The effect of WP on serum antioxidant capacity in mice with exercise injury. The effects of WP (30, 60, 120 mg/20 g) on serum (A) ROS level, (B) GSH and (C) MDA contents and (D) SOD activity in mice with exercise injury (one‐way ANOVA and t test). Data are expressed as the mean ± SD. ^# p < 0.05 versus control; ^* p < 0.05, ^** p < 0.01 and ^*** p < 0.001 versus model. GSH, Glutathione; MDA, malondialdehyde; ROS, reactive oxygen species; SOD, superoxide dismutase; VE, Vitamin E; WP, whey protein.

FIGURE 9

The effect of WP on SIRT1/Nrf2/HO‐1 axis. (A) WB map of SIRT1/Nrf2/HO‐1 pathway proteins in C2C12 cells induced by H₂O₂. The effect of WP on the expression of (B) Nrf2, (C) SIRT1 and (D) HO‐1 in C2C12 cells induced by H₂O₂ (one‐way ANOVA and t test). (E) WB map of SIRT1/Nrf2/HO‐1 pathway proteins in mouse skeletal muscle induced by exercise injury. The effect of WP on the expression of (F) Nrf2, (G) SIRT1 and (H) HO‐1 in mouse skeletal muscle induced by exercise injury (one‐way ANOVA and t test). The samples derive from the same experiment and that gels/blots were processed in parallel. Data are expressed as the mean ± SD. ^# p < 0.05, ^## p < 0.01 and ^### p < 0.001 versus control; ^* p < 0.05, ^** p < 0.01 and ^*** p < 0.001 versus Model. HO‐1, heme oxygenase‐1; Nrf2, NF‐E2‐related factor‐2; SIRT1, silent information regulator sirtuin 1; VE, Vitamin E; WP, whey protein.

FIGURE 10

The effect of WP on AMPK/TSC2/mTOR/4EBP1 pathway. (A) WB map of AMPK/TSC2/mTOR/S6K/4EBP1 pathway proteins in C2C12 cells induced by H₂O₂. Effects of WP on the expression of (B) AMPK, (C) TSC2, (D) mTOR and (E) 4EBP1 in C2C12 cells induced by H₂O₂ (one‐way ANOVA and t test). (F) WB map of AMPK/TSC2/mTOR/S6K/4EBP1 pathway proteins in mouse skeletal muscle induced by exercise injury. Effects of WP on the expression of (G) AMPK, (H) TSC2, (I) mTOR and (J) 4EBP1 in mouse skeletal muscle induced by exercise injury (one‐way ANOVA and t test).

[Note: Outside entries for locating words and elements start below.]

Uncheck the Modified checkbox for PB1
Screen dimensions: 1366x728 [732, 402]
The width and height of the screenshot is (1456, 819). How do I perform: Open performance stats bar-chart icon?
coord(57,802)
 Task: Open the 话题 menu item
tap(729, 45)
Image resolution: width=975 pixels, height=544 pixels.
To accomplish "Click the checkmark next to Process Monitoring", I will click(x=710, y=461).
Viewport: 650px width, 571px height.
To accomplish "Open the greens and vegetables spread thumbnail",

The samples derive from the same experiment and the gels/blots were processed in parallel. Data are expressed as the mean ± SD. ^# p < 0.05, ^## p < 0.01 and ^### p < 0.001 versus control; ^* p < 0.05, ^** p < 0.01 and ^*** p < 0.001 versus model. 4EBP1, 4E‐binding protein 1; AMPK, AMP‐activated protein kinase; mTOR, mechanistic target of rapamycin; TSC2, tuberous sclerosis complex subunit 2; VE, Vitamin E; WP, whey protein.

FIGURE 11

Mechanism diagram. SIRT1 may be the center for WP to regulate the antioxidant capacity and protein synthesis of skeletal muscles. (The figure was created using BioRender).